Abstract IA019: Tumor microenvironment modulation is critical for cellular immunotherapy efficacy

• Published in: Cancer research (Chicago, Ill.) Vol. 83; no. 11_Supplement; p. IA019
• Main Authors: Dorff, Tanya B, Blanchard, M Suzette, Murad, John, Adkins, Lauren, Dhaploa, Gaurav, Forman, Stephen, Priceman, Saul
• Format: Journal Article
• Language: English
• Published: 02.06.2023
• ISSN: 1538-7445; 1538-7445
• DOI: 10.1158/1538-7445.PRCA2023-IA019

Abstract Background: Chimeric antigen receptor (CAR)-engineered T cell therapies are being pursued for the treatment of prostate cancer, among other solid tumors. However the role of lymphodepletion was uncertain for application outside of heme malignancies. We studied the effect of chemotherapy preconditioning on the tumor immune microenvironment along with the impact on CAR-T cell activity. Methods: Immunocompetent mice bearing RM9 prostate tumors lentivirally transduced to express human prostate stem cell antigen (PSCA) and treated with PSCA targeted CAR T cells alone, or after 100 mg/kg cyclophosphamide (Cy). Tumors were evaluated for immune cell subsets infiltration in addition to clinical response. As part of a phase 1 dose escalation trial patients received 100 M PSCA-targeted CAR T cells, manufactured at City of Hope’s cGMP facility, alone or after Cy. CAR T persistence and cytokine levels were evaluated by flow cytometry and luminex, respectively. Results: CAR T cells alone had minimal anti-tumor effect in immune competent mice. Cy was associated with increased CD11c+ DCs and reduced CD206+ M2 macrophages in the tumors.
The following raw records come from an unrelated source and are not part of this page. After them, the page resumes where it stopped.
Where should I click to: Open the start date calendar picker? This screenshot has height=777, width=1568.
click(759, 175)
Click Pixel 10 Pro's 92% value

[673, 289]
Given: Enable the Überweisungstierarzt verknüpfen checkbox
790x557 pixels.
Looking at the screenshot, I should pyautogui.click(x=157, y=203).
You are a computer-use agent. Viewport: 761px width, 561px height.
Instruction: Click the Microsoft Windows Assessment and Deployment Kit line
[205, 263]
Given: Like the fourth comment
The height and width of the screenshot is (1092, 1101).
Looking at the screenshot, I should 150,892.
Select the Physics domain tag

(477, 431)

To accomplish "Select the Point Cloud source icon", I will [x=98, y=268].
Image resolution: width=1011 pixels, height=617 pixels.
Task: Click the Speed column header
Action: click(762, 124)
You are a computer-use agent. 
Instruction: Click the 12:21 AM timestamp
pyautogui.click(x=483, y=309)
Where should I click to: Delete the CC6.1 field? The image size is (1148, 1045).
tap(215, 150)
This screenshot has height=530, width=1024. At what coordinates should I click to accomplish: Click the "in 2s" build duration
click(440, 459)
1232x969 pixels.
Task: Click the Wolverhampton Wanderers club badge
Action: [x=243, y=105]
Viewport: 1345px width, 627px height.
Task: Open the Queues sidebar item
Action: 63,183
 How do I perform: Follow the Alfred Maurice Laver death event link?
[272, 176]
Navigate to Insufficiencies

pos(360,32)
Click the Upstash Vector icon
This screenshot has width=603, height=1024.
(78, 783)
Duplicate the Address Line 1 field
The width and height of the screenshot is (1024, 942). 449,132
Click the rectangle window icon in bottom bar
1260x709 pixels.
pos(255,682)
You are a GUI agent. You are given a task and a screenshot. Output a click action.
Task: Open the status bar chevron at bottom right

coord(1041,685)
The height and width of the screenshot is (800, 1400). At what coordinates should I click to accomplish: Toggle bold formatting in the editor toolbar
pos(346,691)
With Cy pre-conditioning followed by infusion of PSCA-CAR T cells, over 40% of mice had complete response (CR) and rejected rechallenge of tumor. 10-fold greater T cell infiltration was noted in tumors after Cy preconditioning, with lesser increase and no anti-tumor effect noted with Cy + mock CAR T cells. In the phase 1 human trial greater CAR T cell expansion and cytokine induction were noted with Cy + PSCA-CAR T compared to PSCA-CAR T alone. Conclusion: Cy functions as a modifier of the prostate cancer tumor microenvironment, facilitating CAR T cell infiltration and expansion. This has resulted in greater activity of PSCA-CAR T cells both in murine models and preliminary human testing. Further study of manipulations to optimize the tumor immune microenvironment will likely be important to maximizing efficacy of cellular immunotherapy in prostate cancer. Citation Format: Tanya B Dorff, M Suzette Blanchard, John Murad, Lauren Adkins, Gaurav Dhaploa, Stephen Forman, Saul Priceman. Tumor microenvironment modulation is critical for cellular immunotherapy efficacy [abstract]. In: Proceedings of the AACR Special Conference: Advances in Prostate Cancer Research; 2023 Mar 15-18; Denver, Colorado. Philadelphia (PA): AACR; Cancer Res 2023;83(11 Suppl):Abstract nr IA019.